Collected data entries

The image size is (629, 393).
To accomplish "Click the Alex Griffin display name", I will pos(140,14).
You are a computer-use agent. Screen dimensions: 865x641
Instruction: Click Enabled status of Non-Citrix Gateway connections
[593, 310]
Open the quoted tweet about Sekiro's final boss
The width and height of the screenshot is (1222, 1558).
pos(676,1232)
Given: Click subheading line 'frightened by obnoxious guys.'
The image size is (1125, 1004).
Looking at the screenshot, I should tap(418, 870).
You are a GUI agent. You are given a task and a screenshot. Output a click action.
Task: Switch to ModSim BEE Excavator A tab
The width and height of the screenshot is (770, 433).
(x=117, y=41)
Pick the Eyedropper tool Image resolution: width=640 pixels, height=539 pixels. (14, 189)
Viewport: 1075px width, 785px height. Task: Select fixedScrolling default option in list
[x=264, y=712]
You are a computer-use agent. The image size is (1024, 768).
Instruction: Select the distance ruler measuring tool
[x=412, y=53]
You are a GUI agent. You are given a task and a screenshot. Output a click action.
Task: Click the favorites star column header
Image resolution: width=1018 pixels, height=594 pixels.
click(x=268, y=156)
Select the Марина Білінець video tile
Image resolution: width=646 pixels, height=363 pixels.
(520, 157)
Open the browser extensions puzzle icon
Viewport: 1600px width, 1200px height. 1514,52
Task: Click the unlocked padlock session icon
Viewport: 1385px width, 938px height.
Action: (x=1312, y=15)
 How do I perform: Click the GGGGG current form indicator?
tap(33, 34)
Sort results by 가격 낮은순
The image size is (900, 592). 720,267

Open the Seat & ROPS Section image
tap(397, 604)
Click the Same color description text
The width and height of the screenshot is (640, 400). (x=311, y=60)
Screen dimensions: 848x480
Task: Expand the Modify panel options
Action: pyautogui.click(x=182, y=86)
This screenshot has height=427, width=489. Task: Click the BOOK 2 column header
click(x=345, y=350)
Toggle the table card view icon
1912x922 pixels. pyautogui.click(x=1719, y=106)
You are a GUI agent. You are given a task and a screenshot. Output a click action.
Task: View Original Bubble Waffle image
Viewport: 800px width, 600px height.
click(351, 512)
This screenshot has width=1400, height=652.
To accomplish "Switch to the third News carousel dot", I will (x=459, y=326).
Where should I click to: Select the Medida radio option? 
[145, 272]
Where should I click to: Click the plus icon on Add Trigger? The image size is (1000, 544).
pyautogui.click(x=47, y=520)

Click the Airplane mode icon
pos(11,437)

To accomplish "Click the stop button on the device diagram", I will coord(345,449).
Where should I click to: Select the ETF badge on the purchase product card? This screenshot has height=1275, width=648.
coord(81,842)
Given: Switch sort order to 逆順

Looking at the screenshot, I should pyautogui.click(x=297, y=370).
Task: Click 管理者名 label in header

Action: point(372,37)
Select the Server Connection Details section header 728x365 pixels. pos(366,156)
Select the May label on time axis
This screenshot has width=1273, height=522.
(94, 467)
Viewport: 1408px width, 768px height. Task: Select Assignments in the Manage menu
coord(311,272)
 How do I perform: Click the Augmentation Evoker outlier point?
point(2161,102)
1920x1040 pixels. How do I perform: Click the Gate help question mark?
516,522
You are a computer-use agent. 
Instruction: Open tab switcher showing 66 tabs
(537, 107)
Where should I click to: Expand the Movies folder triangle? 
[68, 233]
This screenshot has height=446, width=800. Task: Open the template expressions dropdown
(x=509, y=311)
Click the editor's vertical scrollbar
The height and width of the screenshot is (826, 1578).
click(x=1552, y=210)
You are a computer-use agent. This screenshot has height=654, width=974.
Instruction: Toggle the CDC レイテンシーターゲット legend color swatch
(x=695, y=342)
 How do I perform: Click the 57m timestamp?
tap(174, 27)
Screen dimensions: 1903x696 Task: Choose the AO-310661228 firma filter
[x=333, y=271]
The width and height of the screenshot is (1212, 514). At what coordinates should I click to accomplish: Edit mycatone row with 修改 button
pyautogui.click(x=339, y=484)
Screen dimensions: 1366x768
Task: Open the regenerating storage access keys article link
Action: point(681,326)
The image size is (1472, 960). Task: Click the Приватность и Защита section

Work instructions: Would you please transcribe all of the entries above exactly?

Solution to this exercise:
The image size is (629, 393).
To accomplish "Click the Alex Griffin display name", I will pos(140,14).
You are a computer-use agent. Screen dimensions: 865x641
Instruction: Click Enabled status of Non-Citrix Gateway connections
[593, 310]
Open the quoted tweet about Sekiro's final boss
The width and height of the screenshot is (1222, 1558).
pos(676,1232)
Given: Click subheading line 'frightened by obnoxious guys.'
The image size is (1125, 1004).
Looking at the screenshot, I should tap(418, 870).
You are a GUI agent. You are given a task and a screenshot. Output a click action.
Task: Switch to ModSim BEE Excavator A tab
The width and height of the screenshot is (770, 433).
(x=117, y=41)
Pick the Eyedropper tool Image resolution: width=640 pixels, height=539 pixels. (14, 189)
Viewport: 1075px width, 785px height. Task: Select fixedScrolling default option in list
[x=264, y=712]
You are a computer-use agent. The image size is (1024, 768).
Instruction: Select the distance ruler measuring tool
[x=412, y=53]
You are a GUI agent. You are given a task and a screenshot. Output a click action.
Task: Click the favorites star column header
Image resolution: width=1018 pixels, height=594 pixels.
click(x=268, y=156)
Select the Марина Білінець video tile
Image resolution: width=646 pixels, height=363 pixels.
(520, 157)
Open the browser extensions puzzle icon
Viewport: 1600px width, 1200px height. 1514,52
Task: Click the unlocked padlock session icon
Viewport: 1385px width, 938px height.
Action: (x=1312, y=15)
 How do I perform: Click the GGGGG current form indicator?
tap(33, 34)
Sort results by 가격 낮은순
The image size is (900, 592). 720,267

Open the Seat & ROPS Section image
tap(397, 604)
Click the Same color description text
The width and height of the screenshot is (640, 400). (x=311, y=60)
Screen dimensions: 848x480
Task: Expand the Modify panel options
Action: pyautogui.click(x=182, y=86)
This screenshot has height=427, width=489. Task: Click the BOOK 2 column header
click(x=345, y=350)
Toggle the table card view icon
1912x922 pixels. pyautogui.click(x=1719, y=106)
You are a GUI agent. You are given a task and a screenshot. Output a click action.
Task: View Original Bubble Waffle image
Viewport: 800px width, 600px height.
click(351, 512)
This screenshot has width=1400, height=652.
To accomplish "Switch to the third News carousel dot", I will (x=459, y=326).
Where should I click to: Select the Medida radio option? 
[145, 272]
Where should I click to: Click the plus icon on Add Trigger? The image size is (1000, 544).
pyautogui.click(x=47, y=520)

Click the Airplane mode icon
pos(11,437)

To accomplish "Click the stop button on the device diagram", I will coord(345,449).
Where should I click to: Select the ETF badge on the purchase product card? This screenshot has height=1275, width=648.
coord(81,842)
Given: Switch sort order to 逆順

Looking at the screenshot, I should pyautogui.click(x=297, y=370).
Task: Click 管理者名 label in header

Action: point(372,37)
Select the Server Connection Details section header 728x365 pixels. pos(366,156)
Select the May label on time axis
This screenshot has width=1273, height=522.
(94, 467)
Viewport: 1408px width, 768px height. Task: Select Assignments in the Manage menu
coord(311,272)
 How do I perform: Click the Augmentation Evoker outlier point?
point(2161,102)
1920x1040 pixels. How do I perform: Click the Gate help question mark?
516,522
You are a computer-use agent. 
Instruction: Open tab switcher showing 66 tabs
(537, 107)
Where should I click to: Expand the Movies folder triangle? 
[68, 233]
This screenshot has height=446, width=800. Task: Open the template expressions dropdown
(x=509, y=311)
Click the editor's vertical scrollbar
The height and width of the screenshot is (826, 1578).
click(x=1552, y=210)
You are a computer-use agent. This screenshot has height=654, width=974.
Instruction: Toggle the CDC レイテンシーターゲット legend color swatch
(x=695, y=342)
 How do I perform: Click the 57m timestamp?
tap(174, 27)
Screen dimensions: 1903x696 Task: Choose the AO-310661228 firma filter
[x=333, y=271]
The width and height of the screenshot is (1212, 514). At what coordinates should I click to accomplish: Edit mycatone row with 修改 button
pyautogui.click(x=339, y=484)
Screen dimensions: 1366x768
Task: Open the regenerating storage access keys article link
Action: point(681,326)
The image size is (1472, 960). Task: Click the Приватность и Защита section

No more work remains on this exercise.